## [YOUR OBJECTIVE]
Can you rewrite everything in the data from the line containing "Politics & Security (434, 117)" down to the line containing "Spotify (375, 1286)", both included, with each coordinate in the answers offset by 141 and the request lines reproduced unchanged?

# RECORD EXCERPTS start

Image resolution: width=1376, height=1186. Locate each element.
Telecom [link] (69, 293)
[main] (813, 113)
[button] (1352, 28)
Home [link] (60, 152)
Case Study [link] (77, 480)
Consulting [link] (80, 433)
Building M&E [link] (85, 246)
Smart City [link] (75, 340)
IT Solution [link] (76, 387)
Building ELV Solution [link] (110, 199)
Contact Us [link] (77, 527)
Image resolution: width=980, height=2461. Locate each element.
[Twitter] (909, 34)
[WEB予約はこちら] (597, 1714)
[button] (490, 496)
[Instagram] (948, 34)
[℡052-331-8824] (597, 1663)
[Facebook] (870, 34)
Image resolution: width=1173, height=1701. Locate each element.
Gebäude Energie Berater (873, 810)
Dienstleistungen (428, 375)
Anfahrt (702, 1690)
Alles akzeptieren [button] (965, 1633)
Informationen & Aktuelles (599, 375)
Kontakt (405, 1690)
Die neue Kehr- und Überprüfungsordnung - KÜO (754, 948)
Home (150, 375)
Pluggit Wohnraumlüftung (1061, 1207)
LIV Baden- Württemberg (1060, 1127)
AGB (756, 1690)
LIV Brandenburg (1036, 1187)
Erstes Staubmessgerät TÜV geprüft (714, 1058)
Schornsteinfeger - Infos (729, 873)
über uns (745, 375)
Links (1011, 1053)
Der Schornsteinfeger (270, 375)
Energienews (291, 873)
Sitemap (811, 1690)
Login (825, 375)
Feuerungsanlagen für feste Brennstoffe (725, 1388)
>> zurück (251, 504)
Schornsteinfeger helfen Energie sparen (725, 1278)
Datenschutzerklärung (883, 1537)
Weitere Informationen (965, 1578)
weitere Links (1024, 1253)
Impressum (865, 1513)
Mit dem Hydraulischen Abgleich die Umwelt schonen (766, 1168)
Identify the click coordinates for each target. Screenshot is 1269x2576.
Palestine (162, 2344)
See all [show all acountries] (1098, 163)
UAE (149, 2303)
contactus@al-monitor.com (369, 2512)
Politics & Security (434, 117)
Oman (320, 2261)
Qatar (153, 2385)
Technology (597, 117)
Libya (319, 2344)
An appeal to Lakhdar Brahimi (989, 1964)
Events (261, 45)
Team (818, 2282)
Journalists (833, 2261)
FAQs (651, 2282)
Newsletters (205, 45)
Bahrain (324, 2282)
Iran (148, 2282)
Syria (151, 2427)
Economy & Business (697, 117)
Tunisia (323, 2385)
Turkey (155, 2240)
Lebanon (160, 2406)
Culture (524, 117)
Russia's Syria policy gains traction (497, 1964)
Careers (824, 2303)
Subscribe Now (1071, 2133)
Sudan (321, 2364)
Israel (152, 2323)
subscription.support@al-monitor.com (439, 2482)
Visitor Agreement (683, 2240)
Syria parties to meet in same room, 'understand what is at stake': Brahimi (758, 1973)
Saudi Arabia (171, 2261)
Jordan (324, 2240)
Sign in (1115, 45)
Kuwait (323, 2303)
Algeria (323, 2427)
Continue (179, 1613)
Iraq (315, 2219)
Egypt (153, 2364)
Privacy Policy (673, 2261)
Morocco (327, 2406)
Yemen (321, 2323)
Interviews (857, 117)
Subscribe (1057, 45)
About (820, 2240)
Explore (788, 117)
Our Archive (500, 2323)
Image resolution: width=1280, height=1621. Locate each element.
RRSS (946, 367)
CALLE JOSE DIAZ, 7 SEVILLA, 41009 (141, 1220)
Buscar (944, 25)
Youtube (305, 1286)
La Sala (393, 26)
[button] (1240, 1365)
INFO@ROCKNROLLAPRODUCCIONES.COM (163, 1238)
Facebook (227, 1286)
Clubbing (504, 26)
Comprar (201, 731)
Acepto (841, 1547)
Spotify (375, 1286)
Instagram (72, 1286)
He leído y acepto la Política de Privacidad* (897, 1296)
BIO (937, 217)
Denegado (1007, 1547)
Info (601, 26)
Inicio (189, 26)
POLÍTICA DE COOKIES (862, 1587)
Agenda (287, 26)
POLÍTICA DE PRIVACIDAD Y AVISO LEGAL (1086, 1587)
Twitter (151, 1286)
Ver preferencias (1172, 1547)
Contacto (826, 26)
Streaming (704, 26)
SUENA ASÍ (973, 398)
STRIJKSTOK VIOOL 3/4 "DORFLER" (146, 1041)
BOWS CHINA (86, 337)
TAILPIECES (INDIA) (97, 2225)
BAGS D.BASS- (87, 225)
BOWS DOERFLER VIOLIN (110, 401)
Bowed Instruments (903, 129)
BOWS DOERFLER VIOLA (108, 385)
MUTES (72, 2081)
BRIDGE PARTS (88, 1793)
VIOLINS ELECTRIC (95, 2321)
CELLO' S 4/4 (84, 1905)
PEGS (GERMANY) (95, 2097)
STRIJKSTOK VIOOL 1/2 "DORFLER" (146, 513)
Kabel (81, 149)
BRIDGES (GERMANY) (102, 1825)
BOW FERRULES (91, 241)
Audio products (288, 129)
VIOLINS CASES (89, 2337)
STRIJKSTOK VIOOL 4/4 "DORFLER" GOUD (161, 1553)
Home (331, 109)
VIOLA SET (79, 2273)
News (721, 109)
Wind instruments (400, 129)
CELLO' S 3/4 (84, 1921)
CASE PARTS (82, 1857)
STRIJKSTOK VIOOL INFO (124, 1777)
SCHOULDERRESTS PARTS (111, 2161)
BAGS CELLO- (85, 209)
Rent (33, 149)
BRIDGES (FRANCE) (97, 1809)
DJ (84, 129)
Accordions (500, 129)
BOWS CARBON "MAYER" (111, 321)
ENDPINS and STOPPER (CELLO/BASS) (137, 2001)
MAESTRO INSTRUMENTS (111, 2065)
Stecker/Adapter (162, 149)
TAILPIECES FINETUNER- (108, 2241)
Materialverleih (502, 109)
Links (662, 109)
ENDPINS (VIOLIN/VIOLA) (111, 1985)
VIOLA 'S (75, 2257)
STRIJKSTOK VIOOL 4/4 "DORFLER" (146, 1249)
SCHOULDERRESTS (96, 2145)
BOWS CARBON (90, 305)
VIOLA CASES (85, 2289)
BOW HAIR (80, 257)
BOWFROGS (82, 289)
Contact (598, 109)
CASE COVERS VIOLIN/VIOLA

# RECORD EXCERPTS end

## [WRITTEN RESPONSE]
Politics & Security (575, 258)
Oman (461, 2402)
Qatar (294, 2526)
Technology (738, 258)
Libya (460, 2485)
An appeal to Lakhdar Brahimi (1130, 2105)
Events (402, 186)
Team (959, 2423)
Journalists (974, 2402)
FAQs (792, 2423)
Newsletters (346, 186)
Bahrain (465, 2423)
Iran (289, 2423)
Syria (292, 2568)
Economy & Business (838, 258)
Tunisia (464, 2526)
Turkey (296, 2381)
Lebanon (301, 2547)
Culture (665, 258)
Russia's Syria policy gains traction (638, 2105)
Careers (965, 2444)
Subscribe Now (1212, 2274)
Sudan (462, 2505)
Israel (293, 2464)
subscription.support@al-monitor.com (580, 2623)
Visitor Agreement (824, 2381)
Syria parties to meet in same room, 'understand what is at stake': Brahimi (899, 2114)
Saudi Arabia (312, 2402)
Jordan (465, 2381)
Sign in (1256, 186)
Kuwait (464, 2444)
Algeria (464, 2568)
Continue (320, 1754)
Iraq (456, 2360)
Egypt (294, 2505)
Privacy Policy (814, 2402)
Morocco (468, 2547)
Yemen (462, 2464)
Interviews (998, 258)
Subscribe (1198, 186)
About (961, 2381)
Explore (929, 258)
Our Archive (641, 2464)
Image resolution: width=1280, height=1621. Locate each element.
RRSS (1087, 508)
CALLE JOSE DIAZ, 7 SEVILLA, 41009 (282, 1361)
Buscar (1085, 166)
Youtube (446, 1427)
La Sala (534, 167)
[button] (1381, 1506)
INFO@ROCKNROLLAPRODUCCIONES.COM (304, 1379)
Facebook (368, 1427)
Clubbing (645, 167)
Comprar (342, 872)
Acepto (982, 1688)
Spotify (516, 1427)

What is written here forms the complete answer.